§ Extract:
______

The question of what is a representative prostitute is an important one. I will answer it based on my own lived experience of prostitution and what I saw to be representative of the women I worked with, both indoors and outdoors and at the upper, middle and lower ends of prostitutions social spectrum. I do so because there were certain commonalities between the lives and the attitudes of the women in all these areas of prostitution. They were distinct and unmistakeable.
A representative prostitute is somebody who’s lived experience of prostitution and consequential attitudes towards it are those experienced by and held by the majority. So of course in discerning what a representative prostitute is we need to look at what are the most commonly held attitudes among prostitutes, what are the most common opinions towards prostitution expressed by those who’ve lived it. If we are to truly discern what the defining features of a representative prostitute is, then we need to know what are the most common reasons for their entry into prostitution and what are their feelings about those reasons, and about where those reasons led them.
We also need to know (and it is very important to know) what are the majority experiences and opinions of the formerly prostituted, because it has been charted that the opinions of women undertake a significant shift depending on whether they currently are or have ever been prostituted. This has been noted, for example, in the Swedish Independent Evaluation of 2011. Its findings make sense to me; in fact I don’t see how it could be any other way. My own expressed opinions in prostitution were always constructed in the effort to protect myself. I berated myself over that for quite a long while afterwards, but to the best of my ability, I don’t do that anymore, because it was only natural that I would protect myself anyway I could and I need to be understanding and gentle with myself about that.
A detailed analysis of the interior experiences of the prostituted class has yet, in my awareness, to be undertaken. There have been many studies done that focus on prostitution, but not of the sort I am imagining: I would like to see a study that shaped the inner experience of prostitution for the publics understanding. I wonder how possible that would be, given my memories of my own closed-off ‘this-far-and-no-further’ responses to questioning during prostitution. I not only experienced that myself, but witnessed it constantly among at the attitudes of my peers to questioning by outsiders; so perhaps that is not even possible, or at least would not be possible in the absence of lie detector tests. I know that’s what it would have taken to have gotten the truth out of me in those times.

______

§ Goal of the exercise:
Continue the essay on what makes a representative prostitute, starting after its last sentence.

§ Dataset content:
______

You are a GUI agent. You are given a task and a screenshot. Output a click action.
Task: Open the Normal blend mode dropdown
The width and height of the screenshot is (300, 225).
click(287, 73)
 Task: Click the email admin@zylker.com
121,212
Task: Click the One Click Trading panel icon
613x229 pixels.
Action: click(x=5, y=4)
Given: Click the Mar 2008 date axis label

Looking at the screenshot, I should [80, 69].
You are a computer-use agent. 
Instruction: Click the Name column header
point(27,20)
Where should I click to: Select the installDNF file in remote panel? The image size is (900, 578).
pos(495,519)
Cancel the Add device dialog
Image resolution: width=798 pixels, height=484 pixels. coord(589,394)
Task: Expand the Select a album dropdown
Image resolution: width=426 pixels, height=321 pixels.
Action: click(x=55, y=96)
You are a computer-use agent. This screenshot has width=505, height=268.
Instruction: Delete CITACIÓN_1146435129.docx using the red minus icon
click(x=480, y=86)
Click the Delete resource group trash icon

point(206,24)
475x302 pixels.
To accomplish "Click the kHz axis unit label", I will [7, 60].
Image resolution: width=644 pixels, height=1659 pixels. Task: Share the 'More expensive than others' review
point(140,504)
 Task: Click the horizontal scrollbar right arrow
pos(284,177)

______

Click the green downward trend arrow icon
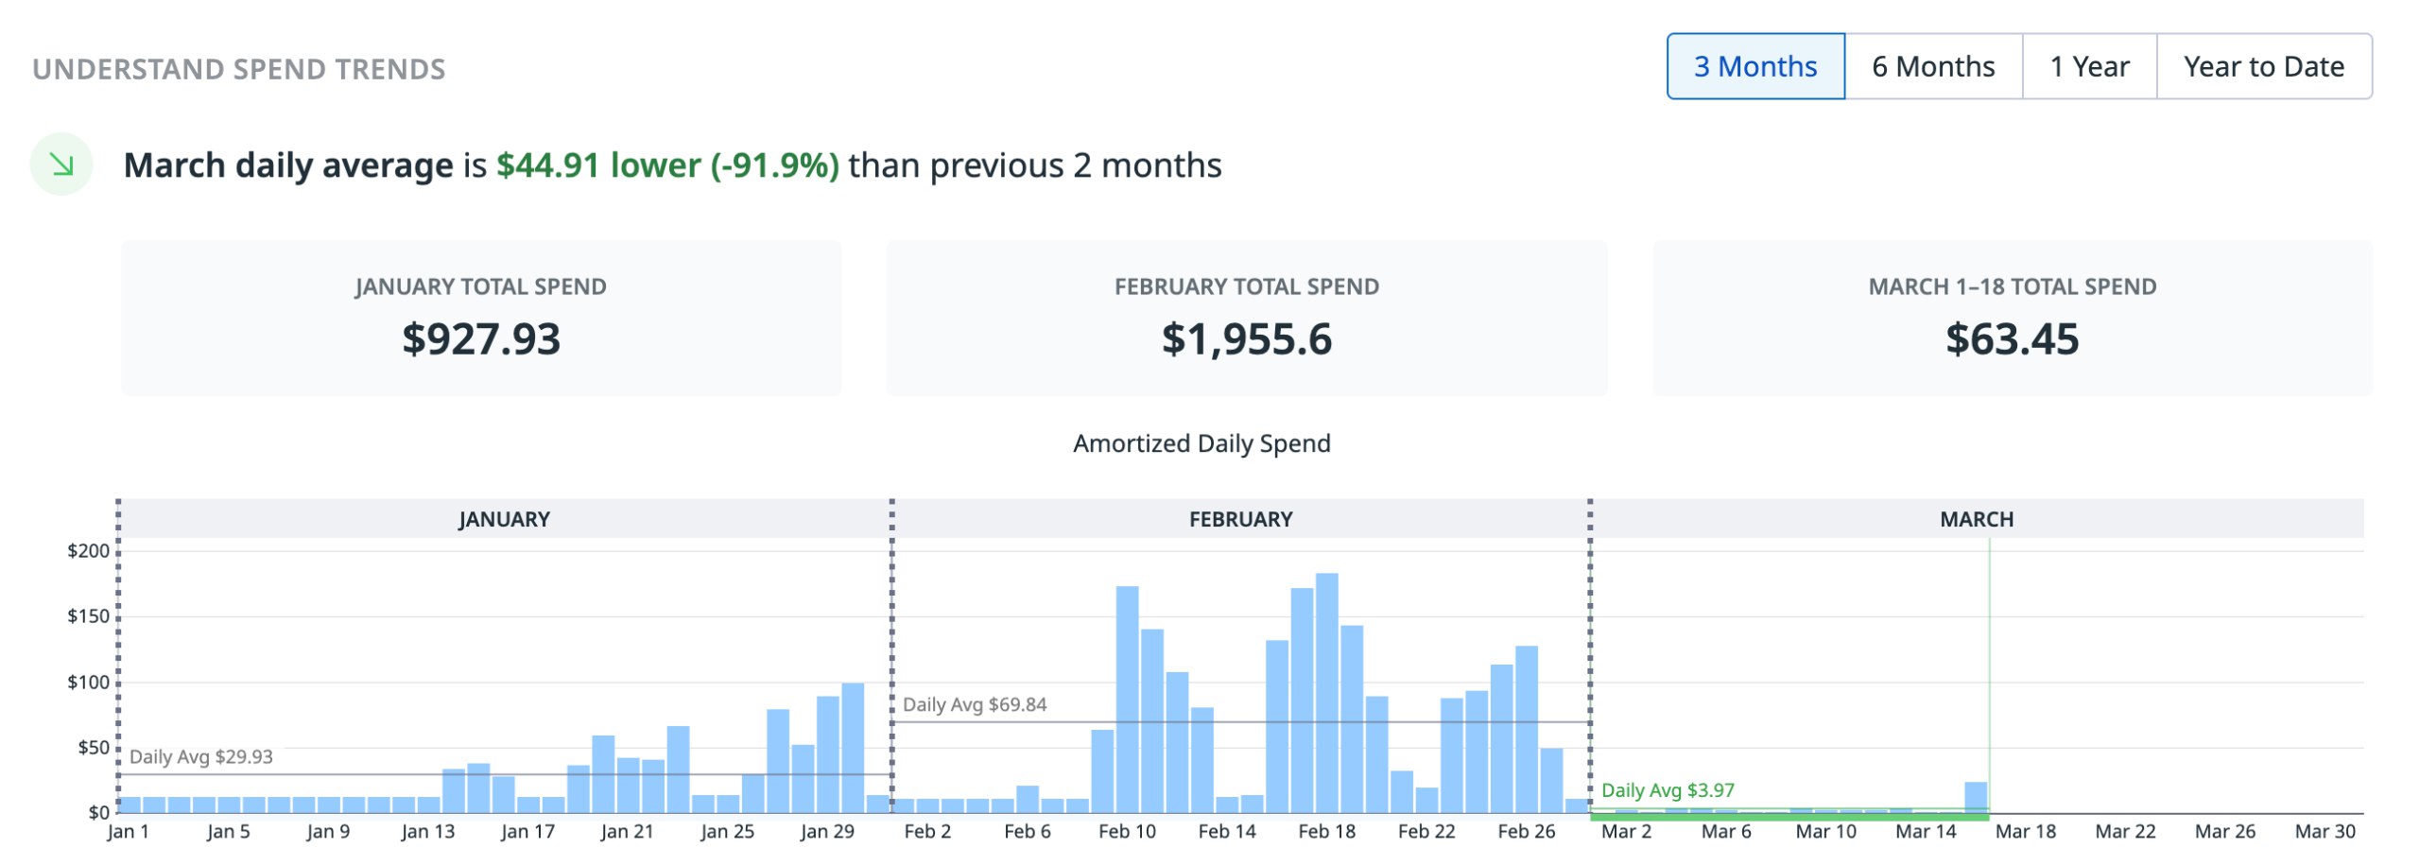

______

§ Answer:
So I think it is safe to assume we will be operating in the absence of such a study, and in its absence, cursory glances at other studies, even just here in Ireland, give us the strongest possible hints as to the reality of prostitution as a lived experience. For example, the findings of the Haughey and Bacik analysis ‘A Study of Prostitution in Dublin’ (conducted with funding from the Department of Justice, Equality and Law Reform, Trinity College, June 2000) were very telling. In this study, twenty-nine out of thirty prostituted women stated that they ‘would accept an alternative job with equal pay.’
Now this may not tell us the whole story, but it gives us an unmistakably clear signal that the vast majority of the women polled here, would not, if they could make the same money elsewhere, choose to experience another moment of prostitution ever again.
There are no surprises for me in what this study reveals. In seven years of prostitution, I never met a woman who wouldn’t have accepted an alternative job with equal pay. And yes, we did discuss these things, and many other aspects of prostitution besides. We discussed them with each other, because we felt safe discussing them with each other; it was only under the scrutiny of strangers that our sense of safety evaporated, and our openness evaporated with it.
When we ask the question ‘What is a representative prostitute?’ we are asking (or ought to be asking) what is a representative prostitute globally. When prostitution is the last resort for women in developed countries – when it is the last resort for women in countries with social welfare systems that are the envy of the rest of the world – then it is reasonable to assume that fiscal coercion is very much more the norm in countries that do not enjoy these supports. Therefore, whatever we see of coercion in Europe or North America is nothing compared to what is experienced in numerous nations in Africa, Asia and South America. We know that children in these nations are more liable to be prostituted than the children of western nations by many many times. Are we to assume that the women and children of under-developed nations have a higher propensity to assert their ‘personal agency’ to prostitute themselves, as the pro-prostitution alliance would have us believe, or are we to assume that their extreme financial constraints – might – just – possibly – have something to do with that?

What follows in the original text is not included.